Fundamentally, you have several coordinate systems you are converting between:

  1. 3D Object Space. This is the logical location of your objects.

  2. 3D Camera Space / Eye Space. Camera space is that trapezoid (actually a frustum, since it extends up into the 3rd dimension as well) in your question. The Z coordinate is from the near side to the far side, the X coordinate maps from the left side to the right side, etc.

  3. 3D Screen Space. This is taking the frustum of cameraspace and stretching it into a rectangular shape.

  4. Pixel Coordinates on screen. This is pretty much the X and Y coordinates of screenspace, but offset so that the origin is at the top left instead of center, and the Y coordinate is probably flipped.

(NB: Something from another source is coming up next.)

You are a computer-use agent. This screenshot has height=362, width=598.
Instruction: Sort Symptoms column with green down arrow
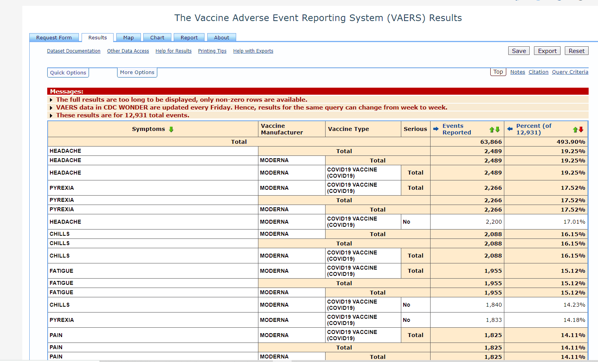click(x=171, y=129)
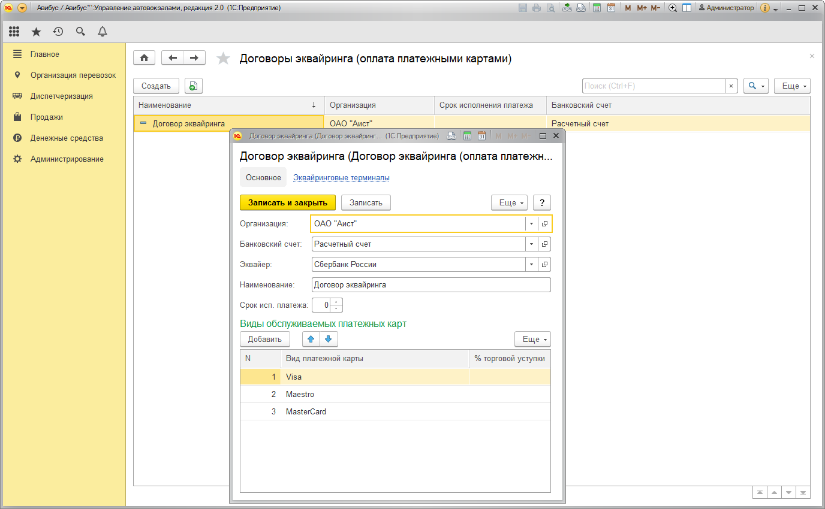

See http://www.songho.ca/opengl/gl_transform.html for a good article that includes math and diagrams on the coordinate transformations.

some Pseudocode to get you headed in the right direction: You'll probably want to find an existing matrix math library for whatever platform you're using.

objCoords = x,y,z,1 = ... my objects location ....
eyeCoords = modelViewMatrix * objCoords
screenCoords = projectionMatrix * eyeCoords
screenCoords = screenCoords / screenCoords.W  // <- w is the perspective factor here
// at this point, screenCoords contains an X and Y 
// you can work with in your 2D engine.